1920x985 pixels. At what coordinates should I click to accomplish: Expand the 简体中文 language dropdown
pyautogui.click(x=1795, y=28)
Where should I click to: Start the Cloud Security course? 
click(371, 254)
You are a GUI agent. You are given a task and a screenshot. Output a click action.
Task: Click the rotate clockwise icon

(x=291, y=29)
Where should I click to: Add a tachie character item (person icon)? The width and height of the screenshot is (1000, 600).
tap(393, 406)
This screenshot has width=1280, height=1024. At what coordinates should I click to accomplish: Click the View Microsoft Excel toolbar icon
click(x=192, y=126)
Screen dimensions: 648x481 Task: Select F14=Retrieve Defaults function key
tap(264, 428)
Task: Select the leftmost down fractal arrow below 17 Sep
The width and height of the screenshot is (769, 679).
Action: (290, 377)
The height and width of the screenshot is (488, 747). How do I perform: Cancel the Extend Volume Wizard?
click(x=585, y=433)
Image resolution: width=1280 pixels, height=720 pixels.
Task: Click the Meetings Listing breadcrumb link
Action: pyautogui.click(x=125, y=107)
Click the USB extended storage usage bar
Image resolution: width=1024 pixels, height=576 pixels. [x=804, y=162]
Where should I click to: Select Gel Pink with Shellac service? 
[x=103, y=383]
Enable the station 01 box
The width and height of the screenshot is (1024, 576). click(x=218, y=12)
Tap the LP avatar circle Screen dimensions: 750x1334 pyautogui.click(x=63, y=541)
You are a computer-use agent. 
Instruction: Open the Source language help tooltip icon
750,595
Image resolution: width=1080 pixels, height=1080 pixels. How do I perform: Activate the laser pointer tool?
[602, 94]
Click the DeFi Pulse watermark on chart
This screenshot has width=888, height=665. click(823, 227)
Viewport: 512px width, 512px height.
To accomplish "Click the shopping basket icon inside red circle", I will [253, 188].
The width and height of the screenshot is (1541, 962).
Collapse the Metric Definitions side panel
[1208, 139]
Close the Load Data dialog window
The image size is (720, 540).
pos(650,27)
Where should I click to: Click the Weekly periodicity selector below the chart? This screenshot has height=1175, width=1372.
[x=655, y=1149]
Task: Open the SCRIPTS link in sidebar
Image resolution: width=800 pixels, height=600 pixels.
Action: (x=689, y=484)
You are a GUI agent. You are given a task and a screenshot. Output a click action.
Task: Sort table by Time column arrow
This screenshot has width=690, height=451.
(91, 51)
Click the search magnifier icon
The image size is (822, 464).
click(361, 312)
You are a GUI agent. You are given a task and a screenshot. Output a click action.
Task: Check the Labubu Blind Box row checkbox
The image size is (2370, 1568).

## SHORT EXERCISE
Pull out each line of the entries above that contains the word "link" and copy it unchanged.

## COMPLETE RESPONSE
Task: Click the Meetings Listing breadcrumb link
Task: Open the SCRIPTS link in sidebar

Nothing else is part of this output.